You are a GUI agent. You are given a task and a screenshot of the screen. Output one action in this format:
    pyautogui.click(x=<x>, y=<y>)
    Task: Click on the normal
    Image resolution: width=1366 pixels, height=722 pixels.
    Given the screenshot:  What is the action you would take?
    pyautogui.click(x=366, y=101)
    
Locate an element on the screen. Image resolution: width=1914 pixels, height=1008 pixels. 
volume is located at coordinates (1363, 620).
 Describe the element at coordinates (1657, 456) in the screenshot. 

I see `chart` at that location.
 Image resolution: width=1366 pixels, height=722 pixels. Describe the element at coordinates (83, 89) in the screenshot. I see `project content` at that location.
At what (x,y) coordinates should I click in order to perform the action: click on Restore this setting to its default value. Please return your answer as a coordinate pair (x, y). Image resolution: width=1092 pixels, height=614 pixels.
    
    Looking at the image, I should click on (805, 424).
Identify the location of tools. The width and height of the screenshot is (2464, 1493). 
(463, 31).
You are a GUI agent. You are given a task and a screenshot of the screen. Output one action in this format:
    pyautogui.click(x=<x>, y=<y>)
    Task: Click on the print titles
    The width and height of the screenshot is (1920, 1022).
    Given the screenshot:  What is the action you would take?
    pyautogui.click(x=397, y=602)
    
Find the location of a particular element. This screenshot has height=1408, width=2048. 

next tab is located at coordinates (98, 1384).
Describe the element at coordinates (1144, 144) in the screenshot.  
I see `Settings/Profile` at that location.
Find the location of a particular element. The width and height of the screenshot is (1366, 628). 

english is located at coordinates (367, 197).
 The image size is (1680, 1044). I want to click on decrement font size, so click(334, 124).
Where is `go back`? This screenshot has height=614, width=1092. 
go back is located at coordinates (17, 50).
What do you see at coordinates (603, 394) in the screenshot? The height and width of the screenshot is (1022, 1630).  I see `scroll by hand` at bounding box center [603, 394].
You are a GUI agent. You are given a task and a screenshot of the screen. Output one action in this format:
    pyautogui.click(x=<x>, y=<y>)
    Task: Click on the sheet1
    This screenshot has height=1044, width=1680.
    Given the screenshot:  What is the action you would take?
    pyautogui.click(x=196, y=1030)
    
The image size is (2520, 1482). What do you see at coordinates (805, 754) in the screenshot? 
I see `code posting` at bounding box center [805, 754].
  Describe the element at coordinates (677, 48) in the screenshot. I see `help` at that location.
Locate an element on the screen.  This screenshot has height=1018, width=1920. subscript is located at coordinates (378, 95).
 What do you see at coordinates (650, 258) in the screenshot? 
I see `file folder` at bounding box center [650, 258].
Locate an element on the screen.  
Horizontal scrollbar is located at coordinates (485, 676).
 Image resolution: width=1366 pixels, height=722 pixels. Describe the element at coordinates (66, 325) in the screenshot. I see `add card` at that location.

--

» STATED PROBLEM: Rewrite the stretch of items from the line containing "What do you see at coordinates (603, 394)" through the line containing "pyautogui.click(x=196, y=1030)", replacing "sheet1" with "sheet2" and leaving everything else unchanged.

» RESULT OF THE TASK:
What do you see at coordinates (603, 394) in the screenshot? The height and width of the screenshot is (1022, 1630).  I see `scroll by hand` at bounding box center [603, 394].
You are a GUI agent. You are given a task and a screenshot of the screen. Output one action in this format:
    pyautogui.click(x=<x>, y=<y>)
    Task: Click on the sheet2
    This screenshot has height=1044, width=1680.
    Given the screenshot:  What is the action you would take?
    pyautogui.click(x=196, y=1030)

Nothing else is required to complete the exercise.